WHYM (1260 AM) is an American radio station licensed to serve Lake City, South Carolina. The station is currently owned by Community Broadcasters, LLC. The station currently simulcasts WFRK, a news/talk station known as "Live 95".

Programming
Syndicated talk show hosts formerly on WHYM included Glenn Beck, Dennis Miller, Fred Thompson, and Alan Colmes. Sports coverage included Fox Sports Radio, the weekday morning Press Box with Allen Smothers and University of South Carolina sports.
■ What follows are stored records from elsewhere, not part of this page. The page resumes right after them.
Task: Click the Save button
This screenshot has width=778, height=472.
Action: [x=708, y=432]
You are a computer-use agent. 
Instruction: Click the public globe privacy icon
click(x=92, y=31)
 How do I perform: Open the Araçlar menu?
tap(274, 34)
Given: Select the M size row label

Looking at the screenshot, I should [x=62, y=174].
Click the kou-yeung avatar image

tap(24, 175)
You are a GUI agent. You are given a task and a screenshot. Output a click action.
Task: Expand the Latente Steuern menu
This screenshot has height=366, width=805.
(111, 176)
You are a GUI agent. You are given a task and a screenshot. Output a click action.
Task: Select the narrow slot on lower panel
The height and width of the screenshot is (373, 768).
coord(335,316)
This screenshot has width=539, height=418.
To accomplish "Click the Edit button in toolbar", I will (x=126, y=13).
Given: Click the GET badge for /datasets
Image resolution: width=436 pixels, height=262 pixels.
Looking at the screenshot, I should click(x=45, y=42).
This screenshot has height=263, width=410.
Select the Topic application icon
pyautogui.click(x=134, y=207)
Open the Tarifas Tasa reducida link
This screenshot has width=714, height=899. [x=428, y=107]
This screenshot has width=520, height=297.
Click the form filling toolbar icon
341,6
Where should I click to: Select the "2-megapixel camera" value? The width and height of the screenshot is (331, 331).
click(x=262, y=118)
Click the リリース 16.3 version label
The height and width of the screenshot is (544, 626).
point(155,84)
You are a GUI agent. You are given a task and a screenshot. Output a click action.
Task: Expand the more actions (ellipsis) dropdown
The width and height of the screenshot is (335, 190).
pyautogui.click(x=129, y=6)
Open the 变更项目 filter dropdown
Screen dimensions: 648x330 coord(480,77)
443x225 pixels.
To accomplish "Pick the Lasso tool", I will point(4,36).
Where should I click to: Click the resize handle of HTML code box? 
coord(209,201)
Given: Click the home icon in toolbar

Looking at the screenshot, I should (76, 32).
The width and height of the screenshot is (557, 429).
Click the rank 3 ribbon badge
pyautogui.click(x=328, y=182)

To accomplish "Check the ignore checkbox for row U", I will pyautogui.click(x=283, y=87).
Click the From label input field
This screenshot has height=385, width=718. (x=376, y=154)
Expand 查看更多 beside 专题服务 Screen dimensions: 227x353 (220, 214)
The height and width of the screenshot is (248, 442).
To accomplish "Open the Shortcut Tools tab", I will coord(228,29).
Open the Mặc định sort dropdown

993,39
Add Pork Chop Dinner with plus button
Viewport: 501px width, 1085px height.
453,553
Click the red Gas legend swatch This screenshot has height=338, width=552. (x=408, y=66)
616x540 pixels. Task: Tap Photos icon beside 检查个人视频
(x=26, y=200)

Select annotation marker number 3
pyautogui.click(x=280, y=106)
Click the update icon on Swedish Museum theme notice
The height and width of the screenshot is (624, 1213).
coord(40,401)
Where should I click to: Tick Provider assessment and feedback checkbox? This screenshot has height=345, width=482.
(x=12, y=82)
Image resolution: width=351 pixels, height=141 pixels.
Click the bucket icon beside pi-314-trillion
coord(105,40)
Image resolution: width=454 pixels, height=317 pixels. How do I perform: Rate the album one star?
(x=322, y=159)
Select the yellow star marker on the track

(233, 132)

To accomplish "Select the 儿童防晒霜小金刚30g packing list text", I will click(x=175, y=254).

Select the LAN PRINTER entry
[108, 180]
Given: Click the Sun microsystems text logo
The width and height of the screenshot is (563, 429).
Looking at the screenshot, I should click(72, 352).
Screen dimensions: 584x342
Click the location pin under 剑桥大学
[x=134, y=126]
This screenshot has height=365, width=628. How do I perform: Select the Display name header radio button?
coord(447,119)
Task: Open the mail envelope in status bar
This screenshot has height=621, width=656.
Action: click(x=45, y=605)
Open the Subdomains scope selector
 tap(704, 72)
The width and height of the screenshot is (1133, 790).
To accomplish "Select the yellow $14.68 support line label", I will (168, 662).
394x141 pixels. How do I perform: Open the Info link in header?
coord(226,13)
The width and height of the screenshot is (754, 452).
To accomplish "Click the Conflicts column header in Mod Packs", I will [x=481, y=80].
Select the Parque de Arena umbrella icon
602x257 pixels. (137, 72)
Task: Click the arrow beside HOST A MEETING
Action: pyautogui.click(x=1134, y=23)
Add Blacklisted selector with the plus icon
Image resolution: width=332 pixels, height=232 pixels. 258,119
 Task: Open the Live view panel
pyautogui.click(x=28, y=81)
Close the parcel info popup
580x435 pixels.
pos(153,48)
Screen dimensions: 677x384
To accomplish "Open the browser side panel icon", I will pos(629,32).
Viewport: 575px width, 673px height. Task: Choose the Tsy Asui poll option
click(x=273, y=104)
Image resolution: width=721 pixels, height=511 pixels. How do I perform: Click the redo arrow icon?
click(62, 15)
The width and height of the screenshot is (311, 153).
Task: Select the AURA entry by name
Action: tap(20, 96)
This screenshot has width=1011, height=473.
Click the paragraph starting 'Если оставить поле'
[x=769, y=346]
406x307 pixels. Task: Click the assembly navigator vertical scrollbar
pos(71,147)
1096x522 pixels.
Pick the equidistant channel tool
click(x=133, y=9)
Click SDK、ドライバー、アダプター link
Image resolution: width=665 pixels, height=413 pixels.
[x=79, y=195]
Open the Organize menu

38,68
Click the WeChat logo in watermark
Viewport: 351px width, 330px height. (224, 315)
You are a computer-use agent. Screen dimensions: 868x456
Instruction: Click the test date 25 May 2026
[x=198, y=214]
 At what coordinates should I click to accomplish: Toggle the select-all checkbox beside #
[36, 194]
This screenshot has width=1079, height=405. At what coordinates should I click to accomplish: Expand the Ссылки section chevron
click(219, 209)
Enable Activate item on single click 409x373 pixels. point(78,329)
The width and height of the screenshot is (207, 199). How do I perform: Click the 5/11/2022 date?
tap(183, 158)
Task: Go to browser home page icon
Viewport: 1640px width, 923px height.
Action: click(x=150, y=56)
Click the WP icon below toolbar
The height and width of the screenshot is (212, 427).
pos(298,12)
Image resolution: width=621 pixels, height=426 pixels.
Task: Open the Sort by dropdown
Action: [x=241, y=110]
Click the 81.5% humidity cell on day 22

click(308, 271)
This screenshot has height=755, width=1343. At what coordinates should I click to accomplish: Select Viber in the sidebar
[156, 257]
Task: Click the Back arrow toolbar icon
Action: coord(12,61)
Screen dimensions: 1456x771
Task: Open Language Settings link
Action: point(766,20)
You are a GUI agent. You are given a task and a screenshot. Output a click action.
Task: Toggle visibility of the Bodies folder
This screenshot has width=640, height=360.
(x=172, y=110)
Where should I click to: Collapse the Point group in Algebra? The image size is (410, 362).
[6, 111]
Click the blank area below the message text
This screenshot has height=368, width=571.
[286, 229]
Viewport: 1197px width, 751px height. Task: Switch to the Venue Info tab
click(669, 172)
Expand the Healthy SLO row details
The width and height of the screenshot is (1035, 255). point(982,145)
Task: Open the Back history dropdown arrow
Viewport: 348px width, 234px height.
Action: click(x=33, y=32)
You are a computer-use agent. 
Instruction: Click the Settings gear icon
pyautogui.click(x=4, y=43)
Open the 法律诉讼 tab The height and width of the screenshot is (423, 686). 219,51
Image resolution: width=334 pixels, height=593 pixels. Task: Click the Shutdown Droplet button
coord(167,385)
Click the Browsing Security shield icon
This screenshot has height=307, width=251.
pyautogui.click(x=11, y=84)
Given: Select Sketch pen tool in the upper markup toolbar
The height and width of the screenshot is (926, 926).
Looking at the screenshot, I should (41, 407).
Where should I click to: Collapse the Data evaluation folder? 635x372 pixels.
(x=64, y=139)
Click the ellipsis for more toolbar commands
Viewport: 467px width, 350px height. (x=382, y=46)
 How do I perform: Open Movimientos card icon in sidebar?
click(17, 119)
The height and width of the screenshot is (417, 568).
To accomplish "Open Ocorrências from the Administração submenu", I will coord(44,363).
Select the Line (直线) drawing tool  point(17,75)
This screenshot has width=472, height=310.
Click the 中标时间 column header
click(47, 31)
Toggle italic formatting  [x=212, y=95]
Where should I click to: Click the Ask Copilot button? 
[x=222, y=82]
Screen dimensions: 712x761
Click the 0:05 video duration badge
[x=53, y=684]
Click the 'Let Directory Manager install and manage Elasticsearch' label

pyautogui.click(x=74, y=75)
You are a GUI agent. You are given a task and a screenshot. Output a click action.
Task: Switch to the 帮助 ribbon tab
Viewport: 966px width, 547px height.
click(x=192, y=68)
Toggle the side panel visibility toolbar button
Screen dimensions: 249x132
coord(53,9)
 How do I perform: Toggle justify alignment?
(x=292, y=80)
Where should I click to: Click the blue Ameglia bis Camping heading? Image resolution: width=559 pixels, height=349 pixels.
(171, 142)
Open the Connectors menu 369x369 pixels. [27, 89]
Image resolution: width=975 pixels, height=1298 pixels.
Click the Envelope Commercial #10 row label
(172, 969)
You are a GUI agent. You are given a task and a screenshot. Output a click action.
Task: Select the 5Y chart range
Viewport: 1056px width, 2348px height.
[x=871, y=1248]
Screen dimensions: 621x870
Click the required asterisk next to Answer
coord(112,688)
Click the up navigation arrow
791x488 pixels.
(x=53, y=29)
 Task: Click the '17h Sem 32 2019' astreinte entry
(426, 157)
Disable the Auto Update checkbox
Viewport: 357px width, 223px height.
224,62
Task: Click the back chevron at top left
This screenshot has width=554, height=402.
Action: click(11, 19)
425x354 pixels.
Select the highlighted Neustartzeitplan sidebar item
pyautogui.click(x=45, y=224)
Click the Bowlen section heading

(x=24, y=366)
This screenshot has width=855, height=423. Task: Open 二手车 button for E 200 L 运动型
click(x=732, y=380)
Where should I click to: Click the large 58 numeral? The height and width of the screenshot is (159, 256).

Fox News Radio airs each hour.

History
The station signed on in 1953 as WJOT and aired a variety of local programming.

Then the station shared some of its programming with adult standards radio station WOLS (later WTIX, now WOLH). The slogan used by this station was "We Have Your Music".

At one point WHYM was Christian radio.

GHB Broadcasting sold WTIX and WHYM to Estuardo Rodriguez in 2006. WHYM then aired a Regional Mexican music format called Radio Fiesta along with what was once again WOLS.

Miller Communications, Inc. bought WOLH and WHYM in 2008. The switch to the urban oldies format was made in 2009.

On March 1, 2013, WHYM changed their format to sports, with programming from ESPN Radio. WHYM simulcast WOLH in Florence SC, also heard on W255BD in Darlington.

Miller Communications sold WHYM, eleven other South Carolina radio stations, and several translators to Community Broadcasters, LLC for $2.5 million, in a transaction that was consummated on January 7, 2016.